» **Work item**:
Here are some records. Repeat them all exactly.

[Stored records]
--------------------------------

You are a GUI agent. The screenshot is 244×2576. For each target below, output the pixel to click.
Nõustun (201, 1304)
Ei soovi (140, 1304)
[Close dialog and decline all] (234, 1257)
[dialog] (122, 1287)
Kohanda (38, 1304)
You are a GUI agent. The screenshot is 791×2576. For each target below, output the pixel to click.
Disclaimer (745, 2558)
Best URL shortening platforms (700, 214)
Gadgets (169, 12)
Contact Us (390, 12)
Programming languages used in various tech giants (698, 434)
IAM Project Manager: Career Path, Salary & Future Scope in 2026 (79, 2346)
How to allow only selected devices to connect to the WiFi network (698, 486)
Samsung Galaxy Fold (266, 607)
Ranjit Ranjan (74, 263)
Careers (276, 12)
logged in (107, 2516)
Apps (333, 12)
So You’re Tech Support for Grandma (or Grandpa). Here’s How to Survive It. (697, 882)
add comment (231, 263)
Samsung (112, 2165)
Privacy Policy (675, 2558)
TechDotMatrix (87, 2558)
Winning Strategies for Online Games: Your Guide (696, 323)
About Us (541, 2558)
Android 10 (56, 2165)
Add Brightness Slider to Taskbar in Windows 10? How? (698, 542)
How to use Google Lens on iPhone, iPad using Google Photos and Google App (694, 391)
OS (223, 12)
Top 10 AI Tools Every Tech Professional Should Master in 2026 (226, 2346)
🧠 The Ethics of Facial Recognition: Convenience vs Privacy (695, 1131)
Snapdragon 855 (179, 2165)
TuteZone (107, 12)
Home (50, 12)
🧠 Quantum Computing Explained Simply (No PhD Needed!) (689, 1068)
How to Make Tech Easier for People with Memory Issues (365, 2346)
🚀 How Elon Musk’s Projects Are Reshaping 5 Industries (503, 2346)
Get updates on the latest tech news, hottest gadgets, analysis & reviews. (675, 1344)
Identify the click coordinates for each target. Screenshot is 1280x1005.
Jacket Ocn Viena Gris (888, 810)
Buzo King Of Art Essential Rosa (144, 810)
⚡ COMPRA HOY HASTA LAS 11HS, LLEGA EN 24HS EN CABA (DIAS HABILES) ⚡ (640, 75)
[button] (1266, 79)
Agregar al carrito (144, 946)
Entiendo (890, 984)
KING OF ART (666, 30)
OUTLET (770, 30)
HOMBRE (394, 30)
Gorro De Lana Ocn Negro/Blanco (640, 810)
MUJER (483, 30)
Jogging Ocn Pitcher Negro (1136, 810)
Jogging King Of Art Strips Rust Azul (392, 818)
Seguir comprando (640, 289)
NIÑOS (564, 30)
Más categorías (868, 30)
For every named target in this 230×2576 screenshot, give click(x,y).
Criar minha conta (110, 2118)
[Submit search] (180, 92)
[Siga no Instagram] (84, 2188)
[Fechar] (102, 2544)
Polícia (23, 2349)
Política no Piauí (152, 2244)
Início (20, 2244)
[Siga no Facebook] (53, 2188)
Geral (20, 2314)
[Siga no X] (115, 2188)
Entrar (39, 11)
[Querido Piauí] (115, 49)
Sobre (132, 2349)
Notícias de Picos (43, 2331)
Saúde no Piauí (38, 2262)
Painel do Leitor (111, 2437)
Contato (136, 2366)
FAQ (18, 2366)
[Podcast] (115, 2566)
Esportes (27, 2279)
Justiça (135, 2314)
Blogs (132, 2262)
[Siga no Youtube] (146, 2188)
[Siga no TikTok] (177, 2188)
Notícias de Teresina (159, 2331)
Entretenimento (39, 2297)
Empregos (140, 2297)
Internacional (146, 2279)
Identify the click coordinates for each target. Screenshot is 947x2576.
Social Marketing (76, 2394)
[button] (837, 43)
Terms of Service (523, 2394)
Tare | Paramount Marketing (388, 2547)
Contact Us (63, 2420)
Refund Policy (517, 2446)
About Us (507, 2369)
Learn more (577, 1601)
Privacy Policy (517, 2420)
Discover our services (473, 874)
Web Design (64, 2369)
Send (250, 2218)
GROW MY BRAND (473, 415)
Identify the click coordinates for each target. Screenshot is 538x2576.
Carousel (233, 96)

--------------------------------

» **Solution to the exercise**:
You are a GUI agent. The screenshot is 244×2576. For each target below, output the pixel to click.
Nõustun (201, 1304)
Ei soovi (140, 1304)
[Close dialog and decline all] (234, 1257)
[dialog] (122, 1287)
Kohanda (38, 1304)
You are a GUI agent. The screenshot is 791×2576. For each target below, output the pixel to click.
Disclaimer (745, 2558)
Best URL shortening platforms (700, 214)
Gadgets (169, 12)
Contact Us (390, 12)
Programming languages used in various tech giants (698, 434)
IAM Project Manager: Career Path, Salary & Future Scope in 2026 (79, 2346)
How to allow only selected devices to connect to the WiFi network (698, 486)
Samsung Galaxy Fold (266, 607)
Ranjit Ranjan (74, 263)
Careers (276, 12)
logged in (107, 2516)
Apps (333, 12)
So You’re Tech Support for Grandma (or Grandpa). Here’s How to Survive It. (697, 882)
add comment (231, 263)
Samsung (112, 2165)
Privacy Policy (675, 2558)
TechDotMatrix (87, 2558)
Winning Strategies for Online Games: Your Guide (696, 323)
About Us (541, 2558)
Android 10 (56, 2165)
Add Brightness Slider to Taskbar in Windows 10? How? (698, 542)
How to use Google Lens on iPhone, iPad using Google Photos and Google App (694, 391)
OS (223, 12)
Top 10 AI Tools Every Tech Professional Should Master in 2026 (226, 2346)
🧠 The Ethics of Facial Recognition: Convenience vs Privacy (695, 1131)
Snapdragon 855 (179, 2165)
TuteZone (107, 12)
Home (50, 12)
🧠 Quantum Computing Explained Simply (No PhD Needed!) (689, 1068)
How to Make Tech Easier for People with Memory Issues (365, 2346)
🚀 How Elon Musk’s Projects Are Reshaping 5 Industries (503, 2346)
Get updates on the latest tech news, hottest gadgets, analysis & reviews. (675, 1344)
Identify the click coordinates for each target. Screenshot is 1280x1005.
Jacket Ocn Viena Gris (888, 810)
Buzo King Of Art Essential Rosa (144, 810)
⚡ COMPRA HOY HASTA LAS 11HS, LLEGA EN 24HS EN CABA (DIAS HABILES) ⚡ (640, 75)
[button] (1266, 79)
Agregar al carrito (144, 946)
Entiendo (890, 984)
KING OF ART (666, 30)
OUTLET (770, 30)
HOMBRE (394, 30)
Gorro De Lana Ocn Negro/Blanco (640, 810)
MUJER (483, 30)
Jogging Ocn Pitcher Negro (1136, 810)
Jogging King Of Art Strips Rust Azul (392, 818)
Seguir comprando (640, 289)
NIÑOS (564, 30)
Más categorías (868, 30)
For every named target in this 230×2576 screenshot, give click(x,y).
Criar minha conta (110, 2118)
[Submit search] (180, 92)
[Siga no Instagram] (84, 2188)
[Fechar] (102, 2544)
Polícia (23, 2349)
Política no Piauí (152, 2244)
Início (20, 2244)
[Siga no Facebook] (53, 2188)
Geral (20, 2314)
[Siga no X] (115, 2188)
Entrar (39, 11)
[Querido Piauí] (115, 49)
Sobre (132, 2349)
Notícias de Picos (43, 2331)
Saúde no Piauí (38, 2262)
Painel do Leitor (111, 2437)
Contato (136, 2366)
FAQ (18, 2366)
[Podcast] (115, 2566)
Esportes (27, 2279)
Justiça (135, 2314)
Blogs (132, 2262)
[Siga no Youtube] (146, 2188)
[Siga no TikTok] (177, 2188)
Notícias de Teresina (159, 2331)
Entretenimento (39, 2297)
Empregos (140, 2297)
Internacional (146, 2279)
Identify the click coordinates for each target. Screenshot is 947x2576.
Social Marketing (76, 2394)
[button] (837, 43)
Terms of Service (523, 2394)
Tare | Paramount Marketing (388, 2547)
Contact Us (63, 2420)
Refund Policy (517, 2446)
About Us (507, 2369)
Learn more (577, 1601)
Privacy Policy (517, 2420)
Discover our services (473, 874)
Web Design (64, 2369)
Send (250, 2218)
GROW MY BRAND (473, 415)
Identify the click coordinates for each target. Screenshot is 538x2576.
Carousel (233, 96)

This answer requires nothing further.